Juventud Rebelde - Diario de la Juventud Cubana

El viejo del saco

Autor:

Dorelys Canivell Canal

Igualito al de los cuentos, a ese con el que asustan a los niños pequeños cuando no quieren comer, el viejo del saco llegó a la parada, no saludó ni pidió el último, la vitrina de sus ojos descubría a un hombre que quizá ni siquiera sabía a sus años que toda la multitud había puesto su mirada en él.

Soltó el bulto enorme en el piso y se sentó a mi lado, no habló una palabra, tampoco yo. Desvencijadas las ropas, tan viejas y maltratadas como él sus botas, y debajo de los párpados un azul cristalino cual ventana al infinito.
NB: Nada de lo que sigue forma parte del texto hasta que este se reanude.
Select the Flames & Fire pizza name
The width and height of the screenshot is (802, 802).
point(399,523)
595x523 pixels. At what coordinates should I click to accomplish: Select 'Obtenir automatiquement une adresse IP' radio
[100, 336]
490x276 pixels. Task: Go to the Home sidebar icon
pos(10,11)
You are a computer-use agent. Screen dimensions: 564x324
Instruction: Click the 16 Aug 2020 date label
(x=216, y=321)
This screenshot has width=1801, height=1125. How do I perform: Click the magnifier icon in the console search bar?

Al llegar la guagua subió entre los primeros y soltó su saco en medio del pasillo, no con el ánimo de estorbar o de entorpecer el camino de los demás, sino con la poca fuerza que propician sus décadas. Como iba sucio y solo nadie le ofreció un puesto, absolutamente nadie se levantó para que él, a sus bien contados más de 80, pudiera descansar; como si por ir sucio y solo sus años fueran menos.

«Sigue hasta el fondo». «Quita el saco del medio». «Estás atravesado», dijo la mayoría. Le hice un espacio para que ubicara su morral. A veces una guagua puede ser el reflejo de la sociedad. Pinar del Río, que se cuenta entre las provincias más envejecidas del país, tiene mucho trayecto que desandar. La familia también.

No son pocos los ancianos que cada día van por nuestras calles, que son suyas quizá más que nuestras pues ayudaron a construirlas con sus propias manos, y sin embargo, encuentran en su camino malos tratos y barreras para su buen desenvolvimiento.

Y ello ocurre porque aún tenemos fisuras en la educación, no solo en la institucional, esa que enseña mejor o peor Español, Matemática e Historia; sino en la educación cívica, en la formación de valores, aquella que nos permita sentir que esa persona mayor puede ser nuestro abuelo, o el vecino de enfrente.

Si el viejo del saco con la mirada perdida no fuese solo, sin compañía, de seguro nadie le espetaría en la cara: «¡Oye, viejo, camina!». En su lugar le habrían dicho: «Mi viejo, córrase un poquito». Entonces ya no sería igual, pues en lugar de emplear un tono despectivo pasamos a usar un pronombre posesivo, y con él a asumir que podría ser el anciano que nos ayudó a crecer.

La sociedad tiene que prepararse para atender a una población envejecida. Hacerlo no solamente desde el punto de vista de infraestructura, con más casas de abuelos y círculos para no dejar vencer a la artrosis, que también son infinitamente importantes para una calidad de vida óptima.

Me refiero, sobre todo, a estar preparados para dar buenas respuestas, tener paciencia y esperar tres minutos para que el anciano pueda abordar un ómnibus. Facilitarle un lugar más allá de cómo vaya vestido o quién lo acompañe; hacer un alto y ayudarlo a cruzar la calle; explicarle cómo funciona un teléfono público o un cajero automático; hablarle de frente, mirándolo a los ojos para que sepa, así, que la vida construida no termina en frases duras, sino con un hombro, aunque sea desconocido, en el cual apoyarse.